- [WHAT TO WORK ON] Retype, word for word, each line between the lines holding "1199x922 pixels." and "Task: Click the barcode", inclusive, and leave the rest of the data alone.

- [Stored records]
•••

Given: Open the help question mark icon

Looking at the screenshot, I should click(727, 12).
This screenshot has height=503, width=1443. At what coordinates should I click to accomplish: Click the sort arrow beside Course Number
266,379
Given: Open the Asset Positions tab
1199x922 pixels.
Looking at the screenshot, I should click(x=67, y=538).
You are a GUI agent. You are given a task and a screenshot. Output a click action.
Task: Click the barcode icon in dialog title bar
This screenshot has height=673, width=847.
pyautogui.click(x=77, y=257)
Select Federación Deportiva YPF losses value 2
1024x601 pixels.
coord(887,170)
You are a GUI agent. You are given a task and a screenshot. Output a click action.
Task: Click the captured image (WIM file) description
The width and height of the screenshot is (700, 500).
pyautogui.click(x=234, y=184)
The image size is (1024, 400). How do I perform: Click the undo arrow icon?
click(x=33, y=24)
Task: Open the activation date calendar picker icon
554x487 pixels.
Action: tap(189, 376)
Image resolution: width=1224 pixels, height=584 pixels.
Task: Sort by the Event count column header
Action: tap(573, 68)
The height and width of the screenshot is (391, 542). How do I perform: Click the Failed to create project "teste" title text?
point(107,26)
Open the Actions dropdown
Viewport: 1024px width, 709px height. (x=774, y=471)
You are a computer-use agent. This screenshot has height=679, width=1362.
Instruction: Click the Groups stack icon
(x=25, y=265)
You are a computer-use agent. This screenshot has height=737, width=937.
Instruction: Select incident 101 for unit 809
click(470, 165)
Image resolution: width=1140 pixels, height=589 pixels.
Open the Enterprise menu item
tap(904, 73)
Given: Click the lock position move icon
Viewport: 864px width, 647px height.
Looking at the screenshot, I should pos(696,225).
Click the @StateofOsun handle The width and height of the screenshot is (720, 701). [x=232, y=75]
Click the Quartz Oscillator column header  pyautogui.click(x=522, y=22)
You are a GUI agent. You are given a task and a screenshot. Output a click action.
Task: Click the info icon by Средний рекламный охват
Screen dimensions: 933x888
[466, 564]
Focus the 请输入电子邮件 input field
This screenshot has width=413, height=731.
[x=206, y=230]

•••

- [SOLUTION TO THIS TASK]
1199x922 pixels.
Looking at the screenshot, I should click(x=67, y=538).
You are a GUI agent. You are given a task and a screenshot. Output a click action.
Task: Click the barcode icon in dialog title bar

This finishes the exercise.